Task objective:
Work out how many lines below contain "beside". Provide only the figure.

====== Data for this task ======

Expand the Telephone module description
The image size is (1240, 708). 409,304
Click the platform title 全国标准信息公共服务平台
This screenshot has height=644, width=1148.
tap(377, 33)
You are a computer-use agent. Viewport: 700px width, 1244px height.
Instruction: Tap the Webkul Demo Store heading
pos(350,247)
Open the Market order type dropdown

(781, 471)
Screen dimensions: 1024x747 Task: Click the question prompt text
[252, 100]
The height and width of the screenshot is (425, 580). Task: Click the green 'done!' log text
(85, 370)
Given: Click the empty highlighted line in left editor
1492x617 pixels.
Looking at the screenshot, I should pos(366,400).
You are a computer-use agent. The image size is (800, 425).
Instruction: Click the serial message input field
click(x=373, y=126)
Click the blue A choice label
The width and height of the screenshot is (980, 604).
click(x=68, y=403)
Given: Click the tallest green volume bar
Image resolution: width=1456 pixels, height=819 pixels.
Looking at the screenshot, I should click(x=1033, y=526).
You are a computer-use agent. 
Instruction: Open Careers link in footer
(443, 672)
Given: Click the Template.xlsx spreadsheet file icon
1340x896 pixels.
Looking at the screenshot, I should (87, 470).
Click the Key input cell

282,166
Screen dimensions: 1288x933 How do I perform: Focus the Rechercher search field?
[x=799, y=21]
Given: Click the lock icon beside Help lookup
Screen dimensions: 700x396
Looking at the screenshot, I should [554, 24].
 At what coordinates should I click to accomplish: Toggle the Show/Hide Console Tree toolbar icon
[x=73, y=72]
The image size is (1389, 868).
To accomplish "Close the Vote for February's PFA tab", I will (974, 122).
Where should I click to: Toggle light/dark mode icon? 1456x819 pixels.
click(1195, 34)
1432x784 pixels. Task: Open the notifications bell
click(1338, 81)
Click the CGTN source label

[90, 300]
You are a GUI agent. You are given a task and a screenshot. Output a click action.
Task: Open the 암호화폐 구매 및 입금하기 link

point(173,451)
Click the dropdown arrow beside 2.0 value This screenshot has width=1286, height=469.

======

Result of the task:
2